How to combine records based on date using python connected components?

Question

I have a list of records (person_id, start_date, end_date) as follows:

person_records = [['1', '08/01/2011', '08/31/2011'],
                 ['1', '09/01/2011', '09/30/2011'],
                 ['1', '11/01/2011', '11/30/2011'],
                 ['1', '12/01/2011', '12/31/2011'],
                 ['1', '01/01/2012', '01/31/2012'],
                 ['1', '03/01/2012', '03/31/2012']]

The records for each person are sorted in an ascending order of start_date. The periods are consolidated by combining the records based on the dates and recording the start_date of the first period as the start date and the end_date of the last period as the end date. BUT, If the time between the end of one period and the start of the next is 32 days or less, we should treat this as continuous period. Otherwise, we treat this as two periods:

consolidated_person_records = [['1', '08/01/2011', '09/30/2011'],
                               ['1', '11/01/2011', '03/31/2012']]

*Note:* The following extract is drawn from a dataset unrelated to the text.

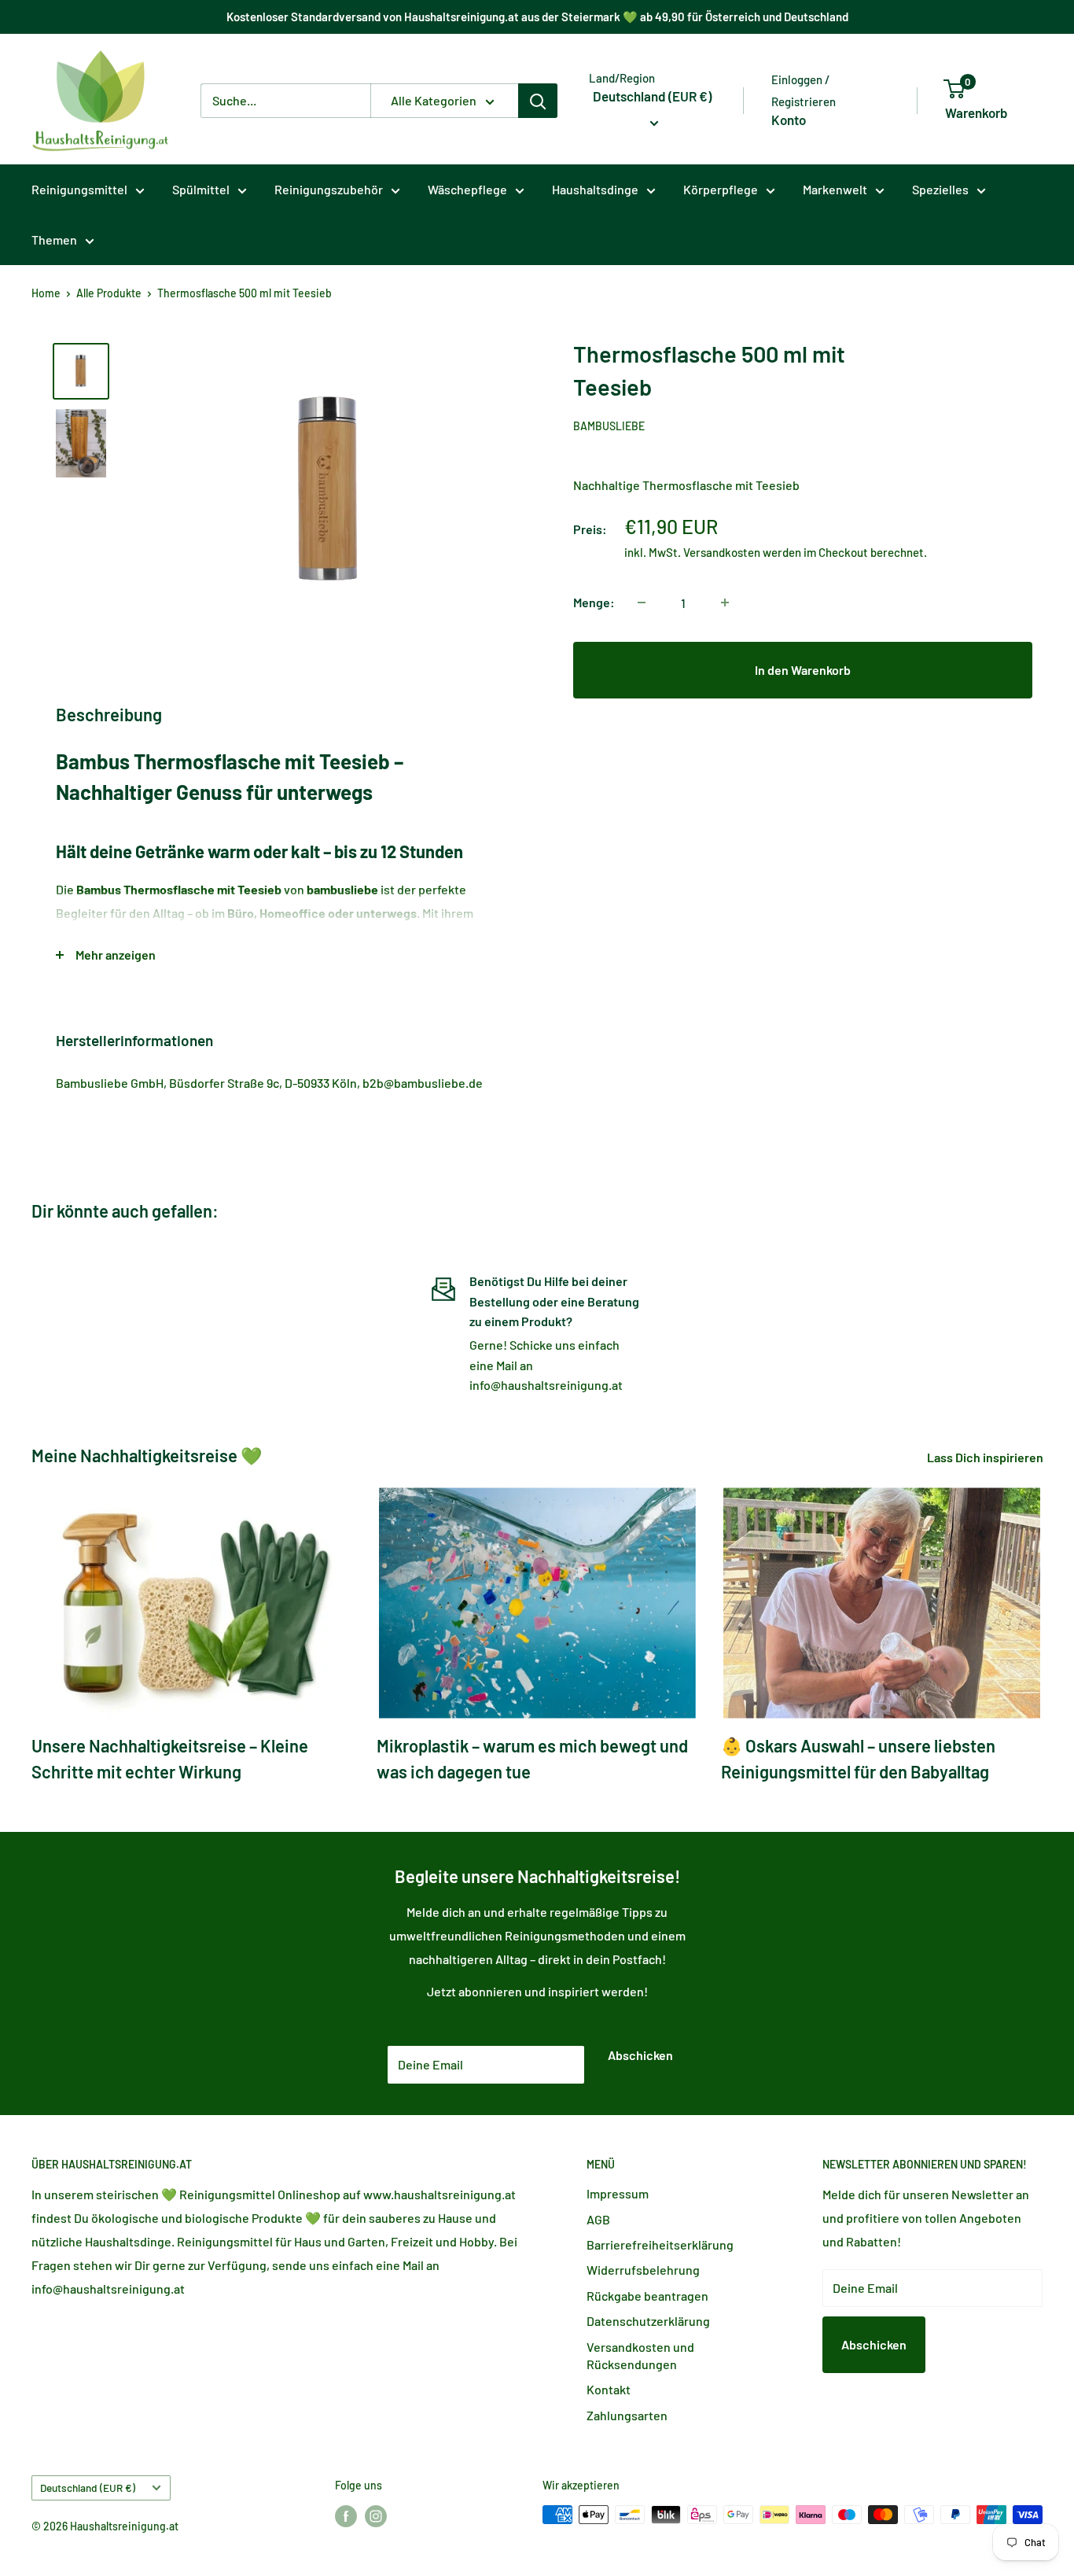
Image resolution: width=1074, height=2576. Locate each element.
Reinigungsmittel (79, 189)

Is there any way to do this using the python connected components?

Nice question. How is graph-theory and connected components related though? — Yannis P.
Thanks. Got an idea from here Pandas combining rows based on dates but do not know how to implement it without using Pandas — Malgi

svohara svohara · Accepted Answer · 2016-02-04T04:22:13

I thought about your question, and I originally wrote a routine that would map the date intervals into a 1D binary array, where each entry in the array is a day, and consecutive days are consecutive entries. With this data structure, you can perform dilation and erosion to fill in small gaps, thus merging the intervals, and then map the consolidated intervals back into date ranges. Thus we use standard raster connected components logic to solve your problem, as per your idea (a graph-based connected components could work as well...)

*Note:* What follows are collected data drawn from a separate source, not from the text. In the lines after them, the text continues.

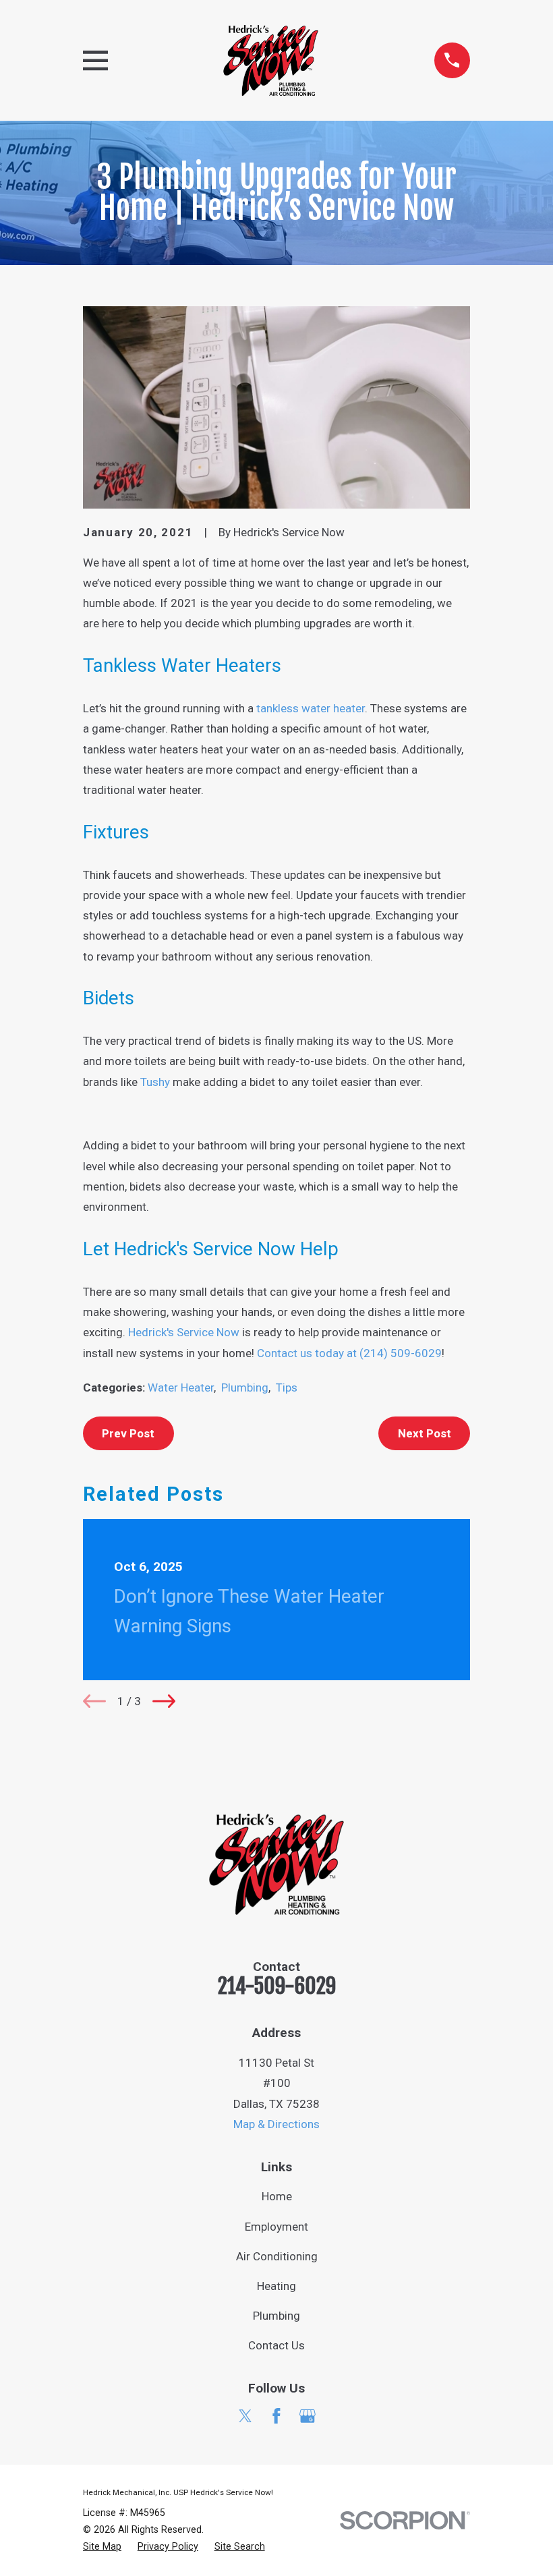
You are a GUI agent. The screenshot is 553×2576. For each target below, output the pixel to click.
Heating (276, 2286)
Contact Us (276, 2345)
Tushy (156, 1082)
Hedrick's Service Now (183, 1332)
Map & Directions (276, 2124)
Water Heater (181, 1387)
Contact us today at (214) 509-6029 (349, 1353)
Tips (286, 1387)
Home (277, 2196)
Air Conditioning (277, 2256)
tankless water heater (310, 708)
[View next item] (163, 1701)
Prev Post (128, 1433)
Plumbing (244, 1387)
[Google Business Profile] (307, 2416)
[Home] (271, 60)
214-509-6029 (277, 1986)
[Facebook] (276, 2416)
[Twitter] (245, 2416)
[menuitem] (102, 2546)
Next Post (424, 1433)
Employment (276, 2226)
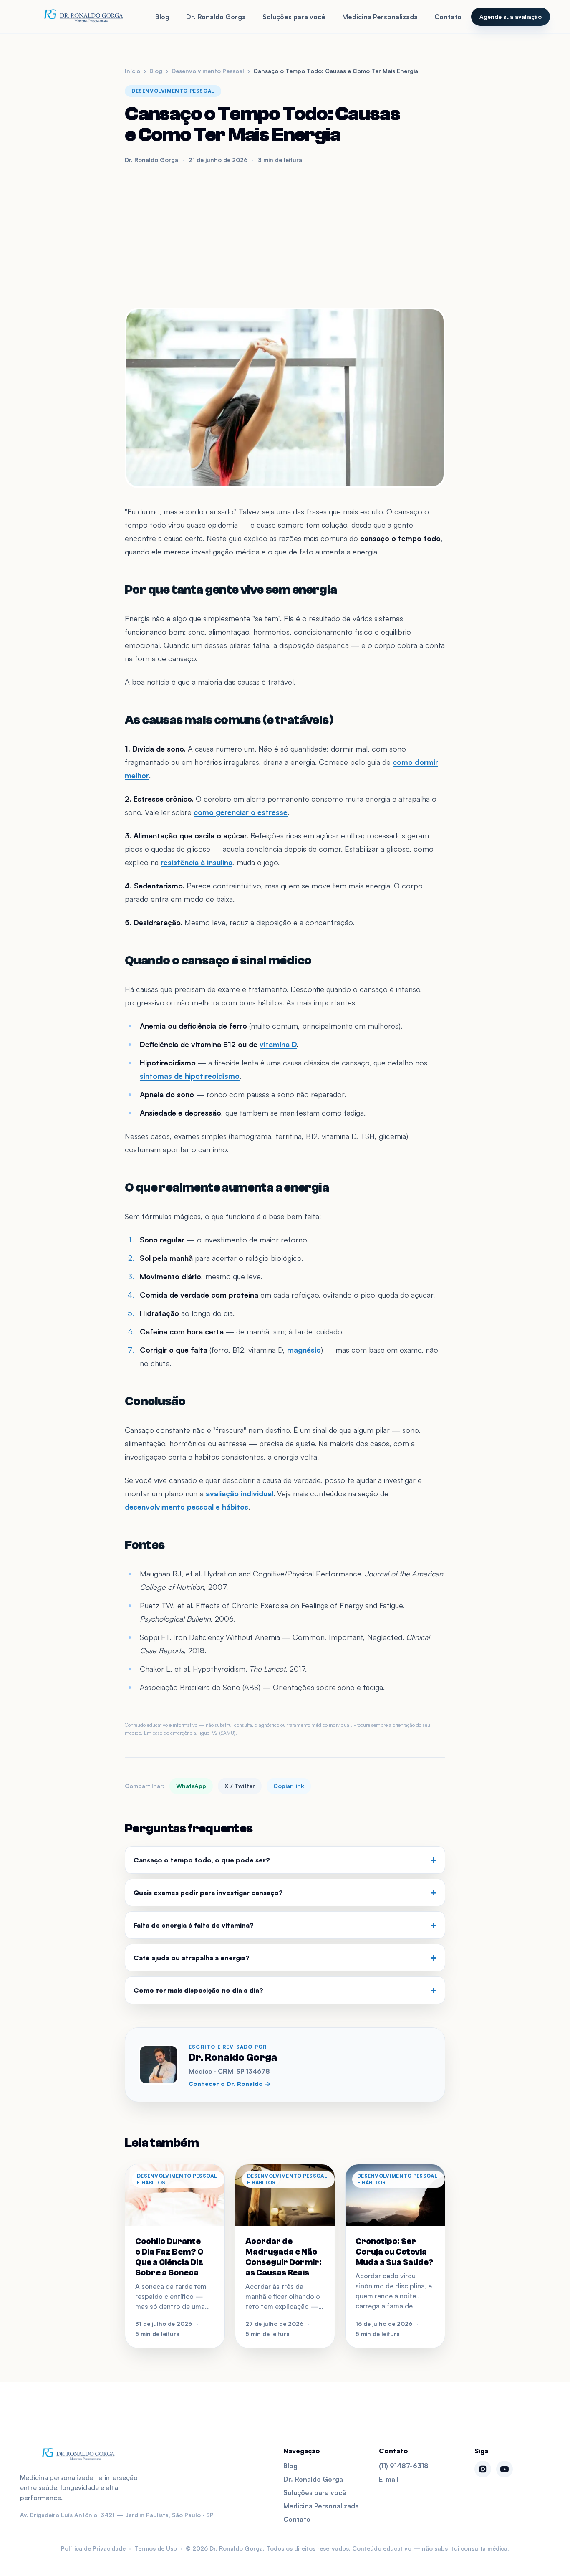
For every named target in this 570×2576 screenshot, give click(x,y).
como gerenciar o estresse (241, 812)
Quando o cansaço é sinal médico (218, 960)
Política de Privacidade (93, 2548)
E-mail (388, 2479)
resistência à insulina (196, 862)
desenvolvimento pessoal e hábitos (186, 1506)
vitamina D (278, 1044)
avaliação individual (239, 1493)
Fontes (144, 1545)
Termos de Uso (155, 2548)
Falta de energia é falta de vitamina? (285, 1925)
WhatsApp (191, 1785)
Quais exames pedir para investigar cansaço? (285, 1893)
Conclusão (155, 1401)
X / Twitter (239, 1785)
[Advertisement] (285, 235)
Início (132, 70)
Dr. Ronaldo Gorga (216, 17)
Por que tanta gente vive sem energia (231, 589)
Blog (162, 17)
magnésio (304, 1349)
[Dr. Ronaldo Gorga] (83, 17)
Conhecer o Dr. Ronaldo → (229, 2083)
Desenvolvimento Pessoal (208, 70)
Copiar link (288, 1785)
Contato (448, 17)
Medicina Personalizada (380, 17)
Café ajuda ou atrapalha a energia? (285, 1958)
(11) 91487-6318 (404, 2466)
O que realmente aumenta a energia (227, 1187)
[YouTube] (504, 2469)
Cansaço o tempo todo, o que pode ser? (285, 1860)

This works fine, and I can post the code if you are really interested, but then I wondered what the advantages are of the former apporach over the simple routine of just iterating through the (pre-sorted) date ranges and merging the next into the current if the gap is small.

Here is the code for the simple routine, and it takes about 120 micro seconds to run using the sample data. If you expand the sample data by repeating it 10,000 times, this routine takes about 1 sec on my computer.

When I timed the morphology based solution, it was about 2x slower. It might work better under certain circumstances, but I would suggest we try simple first, and see if there's a real problem that requires a different algorithmic approach.

from datetime import datetime
from datetime import timedelta
import numpy as np

The sample data provided in the question:

SAMPLE_DATA = [['1', '08/01/2011', '08/31/2011'],
               ['1', '09/01/2011', '09/30/2011'],
               ['1', '11/01/2011', '11/30/2011'],
               ['1', '12/01/2011', '12/31/2011'],
               ['1', '01/01/2012', '01/31/2012'],
               ['1', '03/01/2012', '03/31/2012'],
               ['2', '11/11/2011', '11/30/2011'],
               ['2', '12/11/2011', '12/31/2011'],
               ['2', '01/11/2014', '01/31/2014'],
               ['2', '03/11/2014', '03/31/2014']]

The simple approach:

def simple_method(in_data=SAMPLE_DATA, person='1', fill_gap_days=31, printit=False):
    date_format_str = "%m/%d/%Y"
    dat = np.array(in_data)
    dat = dat[dat[:, 0] == person, 1:]  # just this person's data
    # assume date intervals are already sorted by start date
    new_intervals = []
    cur_start = None
    cur_end = None
    gap_days = timedelta(days=fill_gap_days)
    for (s_str, e_str) in dat:
        dt_start = datetime.strptime(s_str, date_format_str)
        dt_end = datetime.strptime(e_str, date_format_str)
        if cur_end is None:
            cur_start = dt_start
            cur_end = dt_end
            continue
        else:
            if cur_end + gap_days >= dt_start:
                # merge, keep existing cur_start, extend cur_end
                cur_end = dt_end
            else:
                # new interval, save previous and reset current to this
                new_intervals.append((cur_start, cur_end))
                cur_start = dt_start
                cur_end = dt_end
    # make sure final interval is saved
    new_intervals.append((cur_start, cur_end))

    if printit:
        print_it(person, new_intervals, date_format_str)

    return new_intervals

And here's the simple pretty printing function to print the ranges.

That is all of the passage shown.